Calmo Em Estolcomo
Humberto Gessinger
Contrastes sociais e busca por equilíbrio em “Calmo Em Estolcomo”
Em “Calmo Em Estolcomo”, Humberto Gessinger utiliza a imagem de estar tranquilo em uma cidade conhecida pela serenidade para destacar o contraste com a agitação e a polarização do mundo atual. Logo no início, o verso “O preço da pressa atropela tua time-line” evidencia a crítica ao ritmo acelerado das redes sociais, onde a velocidade da informação acaba prejudicando valores como cortesia e equilíbrio. Gessinger sugere que a convivência se tornou mais agressiva e menos tolerante, refletindo a inquietação do cotidiano moderno.
A música também questiona a perda de referências e de moderação, como mostra a repetição de “Que fim levou a estrada sem fim, o caminho do meio”. Essa dúvida reforça a ideia de que a sociedade abandonou o equilíbrio em favor de posições extremas. A menção aos “vikings” no verso “será que agora os vikings somos nós?” inverte expectativas: povos antes vistos como pacíficos agora adotam comportamentos hostis, enquanto a Suécia, símbolo de calma, serve de contraponto.
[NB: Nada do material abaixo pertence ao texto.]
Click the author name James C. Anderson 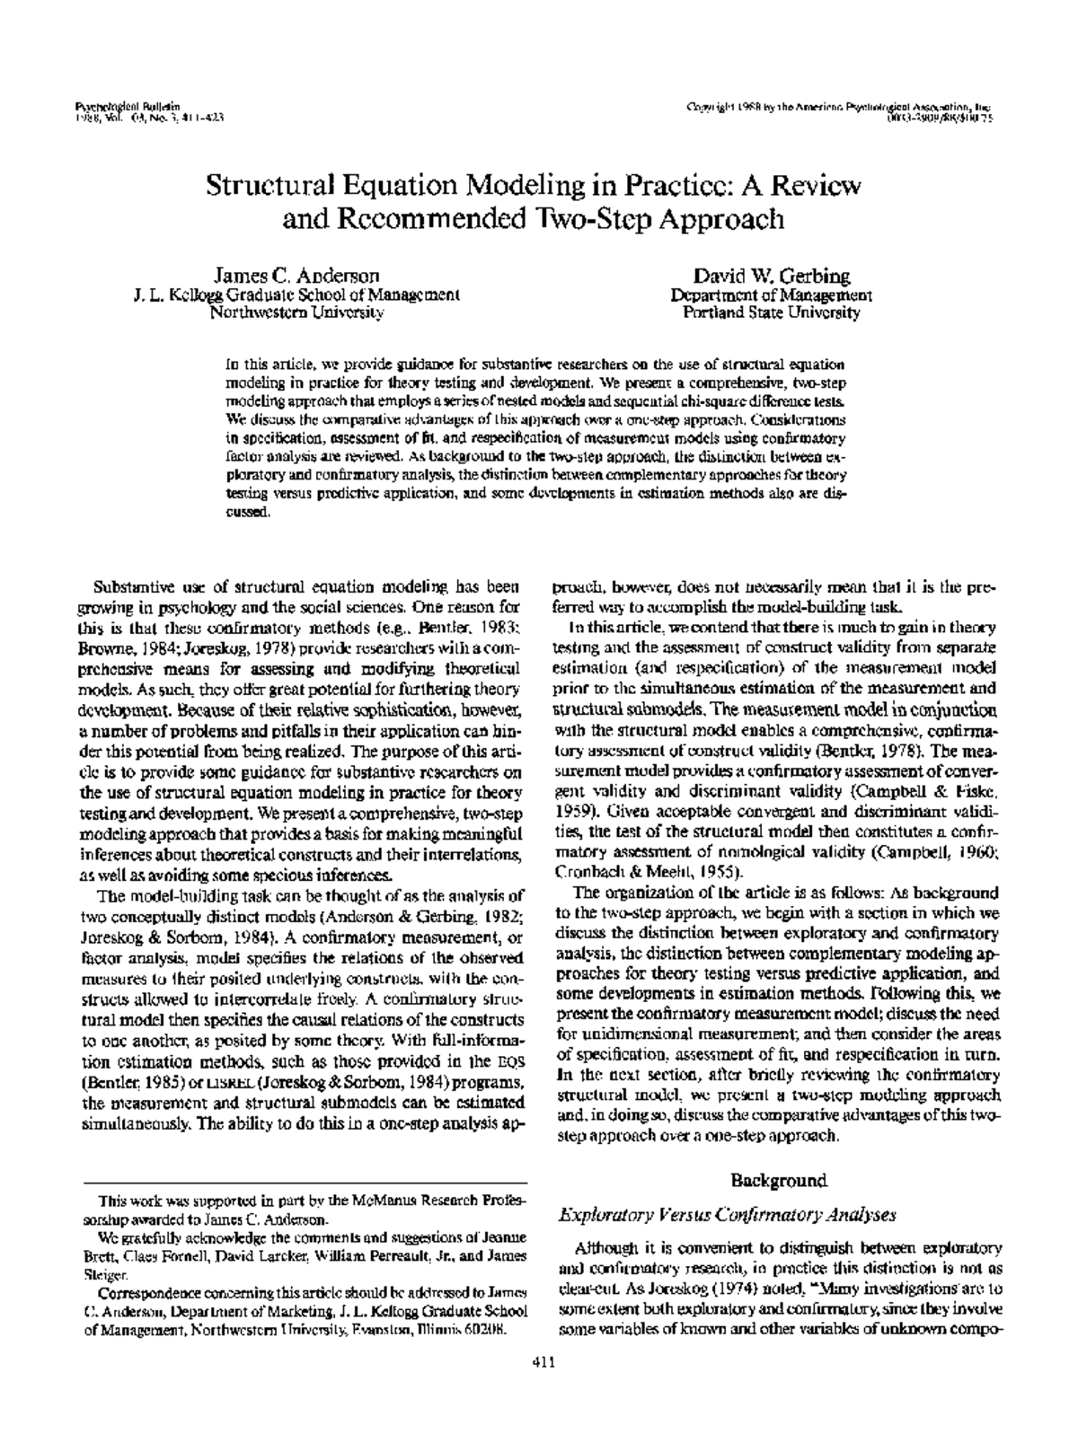pyautogui.click(x=296, y=275)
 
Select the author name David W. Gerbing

Por fim, trechos como “Mesmo que seja burra toda unanimidade / Burrice achar qualquer polêmica inteligente” criticam tanto o consenso cego quanto a busca por conflitos vazios, mostrando que nem toda discordância é construtiva. Assim, Gessinger propõe uma reflexão sobre a importância de resgatar o equilíbrio e a civilidade nas relações humanas.
O significado desta letra foi gerado automaticamente.